» TASK
Every entry is to be printed again precisely as given.
EXERCISE INPUTS Start Marker
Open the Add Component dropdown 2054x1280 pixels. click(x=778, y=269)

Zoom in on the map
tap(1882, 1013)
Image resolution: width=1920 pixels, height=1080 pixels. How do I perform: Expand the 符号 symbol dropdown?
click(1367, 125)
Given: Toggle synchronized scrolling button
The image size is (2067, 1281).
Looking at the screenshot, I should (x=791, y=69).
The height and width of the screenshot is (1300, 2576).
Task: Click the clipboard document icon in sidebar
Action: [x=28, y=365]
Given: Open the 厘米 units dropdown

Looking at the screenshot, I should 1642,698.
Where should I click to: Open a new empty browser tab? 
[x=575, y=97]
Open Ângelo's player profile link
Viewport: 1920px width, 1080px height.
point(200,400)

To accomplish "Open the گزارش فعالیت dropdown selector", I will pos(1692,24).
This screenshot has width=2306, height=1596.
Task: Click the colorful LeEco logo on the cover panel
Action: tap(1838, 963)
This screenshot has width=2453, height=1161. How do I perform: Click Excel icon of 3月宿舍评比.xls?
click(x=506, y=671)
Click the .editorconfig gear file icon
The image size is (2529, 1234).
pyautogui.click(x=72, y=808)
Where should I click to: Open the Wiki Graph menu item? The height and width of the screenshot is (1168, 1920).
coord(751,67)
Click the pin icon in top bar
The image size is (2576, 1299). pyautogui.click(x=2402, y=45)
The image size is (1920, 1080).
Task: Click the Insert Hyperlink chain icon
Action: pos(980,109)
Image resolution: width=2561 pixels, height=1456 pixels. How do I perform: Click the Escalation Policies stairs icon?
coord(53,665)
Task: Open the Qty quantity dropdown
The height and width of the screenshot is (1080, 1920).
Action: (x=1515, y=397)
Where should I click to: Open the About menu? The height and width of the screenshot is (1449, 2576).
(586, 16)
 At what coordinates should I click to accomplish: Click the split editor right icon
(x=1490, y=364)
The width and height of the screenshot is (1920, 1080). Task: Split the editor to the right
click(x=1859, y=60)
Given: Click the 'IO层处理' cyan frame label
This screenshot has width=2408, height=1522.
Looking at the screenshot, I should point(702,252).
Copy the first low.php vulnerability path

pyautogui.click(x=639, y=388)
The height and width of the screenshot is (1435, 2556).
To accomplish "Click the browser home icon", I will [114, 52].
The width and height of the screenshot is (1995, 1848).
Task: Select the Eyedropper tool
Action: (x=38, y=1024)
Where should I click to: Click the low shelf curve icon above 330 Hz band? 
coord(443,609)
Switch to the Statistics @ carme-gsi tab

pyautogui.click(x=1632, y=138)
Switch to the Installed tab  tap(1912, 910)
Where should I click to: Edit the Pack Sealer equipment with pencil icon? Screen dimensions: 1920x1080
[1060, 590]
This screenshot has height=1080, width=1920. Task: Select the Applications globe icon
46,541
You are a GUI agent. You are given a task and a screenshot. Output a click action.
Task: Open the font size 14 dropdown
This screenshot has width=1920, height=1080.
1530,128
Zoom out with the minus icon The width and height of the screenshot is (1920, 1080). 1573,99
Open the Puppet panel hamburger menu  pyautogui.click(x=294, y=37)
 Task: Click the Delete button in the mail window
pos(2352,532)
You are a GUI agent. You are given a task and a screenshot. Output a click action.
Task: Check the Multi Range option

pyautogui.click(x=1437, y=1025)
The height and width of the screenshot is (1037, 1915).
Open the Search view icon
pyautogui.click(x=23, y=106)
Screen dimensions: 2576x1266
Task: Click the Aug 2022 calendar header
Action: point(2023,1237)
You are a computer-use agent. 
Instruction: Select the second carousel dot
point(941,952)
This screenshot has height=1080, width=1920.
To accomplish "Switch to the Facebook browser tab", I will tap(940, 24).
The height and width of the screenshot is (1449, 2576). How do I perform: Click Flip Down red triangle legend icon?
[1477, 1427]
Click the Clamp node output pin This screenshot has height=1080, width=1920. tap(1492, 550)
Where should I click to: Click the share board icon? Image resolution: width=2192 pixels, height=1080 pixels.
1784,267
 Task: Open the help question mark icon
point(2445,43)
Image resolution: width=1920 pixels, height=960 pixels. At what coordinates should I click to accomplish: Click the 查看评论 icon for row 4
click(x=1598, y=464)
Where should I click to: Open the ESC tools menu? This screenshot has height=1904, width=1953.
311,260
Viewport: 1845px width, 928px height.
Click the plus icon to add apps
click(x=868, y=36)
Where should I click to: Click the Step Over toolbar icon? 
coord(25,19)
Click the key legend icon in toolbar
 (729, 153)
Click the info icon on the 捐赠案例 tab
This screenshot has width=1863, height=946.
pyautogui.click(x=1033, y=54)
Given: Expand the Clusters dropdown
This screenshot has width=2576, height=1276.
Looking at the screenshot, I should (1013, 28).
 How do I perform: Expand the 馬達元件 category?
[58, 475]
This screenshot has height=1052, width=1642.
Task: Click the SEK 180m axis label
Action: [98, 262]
EXERCISE INPUTS End Marker
» EXERCISE OUTPUT
Open the Add Component dropdown 2054x1280 pixels. click(x=778, y=269)

Zoom in on the map
tap(1882, 1013)
Image resolution: width=1920 pixels, height=1080 pixels. How do I perform: Expand the 符号 symbol dropdown?
click(1367, 125)
Given: Toggle synchronized scrolling button
The image size is (2067, 1281).
Looking at the screenshot, I should (x=791, y=69).
The height and width of the screenshot is (1300, 2576).
Task: Click the clipboard document icon in sidebar
Action: [x=28, y=365]
Given: Open the 厘米 units dropdown

Looking at the screenshot, I should 1642,698.
Where should I click to: Open a new empty browser tab? 
[x=575, y=97]
Open Ângelo's player profile link
Viewport: 1920px width, 1080px height.
point(200,400)

To accomplish "Open the گزارش فعالیت dropdown selector", I will pos(1692,24).
This screenshot has width=2306, height=1596.
Task: Click the colorful LeEco logo on the cover panel
Action: tap(1838, 963)
This screenshot has width=2453, height=1161. How do I perform: Click Excel icon of 3月宿舍评比.xls?
click(x=506, y=671)
Click the .editorconfig gear file icon
The image size is (2529, 1234).
pyautogui.click(x=72, y=808)
Where should I click to: Open the Wiki Graph menu item? The height and width of the screenshot is (1168, 1920).
coord(751,67)
Click the pin icon in top bar
The image size is (2576, 1299). pyautogui.click(x=2402, y=45)
The image size is (1920, 1080).
Task: Click the Insert Hyperlink chain icon
Action: pos(980,109)
Image resolution: width=2561 pixels, height=1456 pixels. How do I perform: Click the Escalation Policies stairs icon?
coord(53,665)
Task: Open the Qty quantity dropdown
The height and width of the screenshot is (1080, 1920).
Action: (x=1515, y=397)
Where should I click to: Open the About menu? The height and width of the screenshot is (1449, 2576).
(586, 16)
 At what coordinates should I click to accomplish: Click the split editor right icon
(x=1490, y=364)
The width and height of the screenshot is (1920, 1080). Task: Split the editor to the right
click(x=1859, y=60)
Given: Click the 'IO层处理' cyan frame label
This screenshot has width=2408, height=1522.
Looking at the screenshot, I should point(702,252).
Copy the first low.php vulnerability path

pyautogui.click(x=639, y=388)
The height and width of the screenshot is (1435, 2556).
To accomplish "Click the browser home icon", I will [114, 52].
The width and height of the screenshot is (1995, 1848).
Task: Select the Eyedropper tool
Action: (x=38, y=1024)
Where should I click to: Click the low shelf curve icon above 330 Hz band? 
coord(443,609)
Switch to the Statistics @ carme-gsi tab

pyautogui.click(x=1632, y=138)
Switch to the Installed tab  tap(1912, 910)
Where should I click to: Edit the Pack Sealer equipment with pencil icon? Screen dimensions: 1920x1080
[1060, 590]
This screenshot has height=1080, width=1920. Task: Select the Applications globe icon
46,541
You are a GUI agent. You are given a task and a screenshot. Output a click action.
Task: Open the font size 14 dropdown
This screenshot has width=1920, height=1080.
1530,128
Zoom out with the minus icon The width and height of the screenshot is (1920, 1080). 1573,99
Open the Puppet panel hamburger menu  pyautogui.click(x=294, y=37)
 Task: Click the Delete button in the mail window
pos(2352,532)
You are a GUI agent. You are given a task and a screenshot. Output a click action.
Task: Check the Multi Range option

pyautogui.click(x=1437, y=1025)
The height and width of the screenshot is (1037, 1915).
Open the Search view icon
pyautogui.click(x=23, y=106)
Screen dimensions: 2576x1266
Task: Click the Aug 2022 calendar header
Action: point(2023,1237)
You are a computer-use agent. 
Instruction: Select the second carousel dot
point(941,952)
This screenshot has height=1080, width=1920.
To accomplish "Switch to the Facebook browser tab", I will tap(940, 24).
The height and width of the screenshot is (1449, 2576). How do I perform: Click Flip Down red triangle legend icon?
[1477, 1427]
Click the Clamp node output pin This screenshot has height=1080, width=1920. tap(1492, 550)
Where should I click to: Click the share board icon? Image resolution: width=2192 pixels, height=1080 pixels.
1784,267
 Task: Open the help question mark icon
point(2445,43)
Image resolution: width=1920 pixels, height=960 pixels. At what coordinates should I click to accomplish: Click the 查看评论 icon for row 4
click(x=1598, y=464)
Where should I click to: Open the ESC tools menu? This screenshot has height=1904, width=1953.
311,260
Viewport: 1845px width, 928px height.
Click the plus icon to add apps
click(x=868, y=36)
Where should I click to: Click the Step Over toolbar icon? 
coord(25,19)
Click the key legend icon in toolbar
 (729, 153)
Click the info icon on the 捐赠案例 tab
This screenshot has width=1863, height=946.
pyautogui.click(x=1033, y=54)
Given: Expand the Clusters dropdown
This screenshot has width=2576, height=1276.
Looking at the screenshot, I should (1013, 28).
 How do I perform: Expand the 馬達元件 category?
[58, 475]
This screenshot has height=1052, width=1642.
Task: Click the SEK 180m axis label
Action: [98, 262]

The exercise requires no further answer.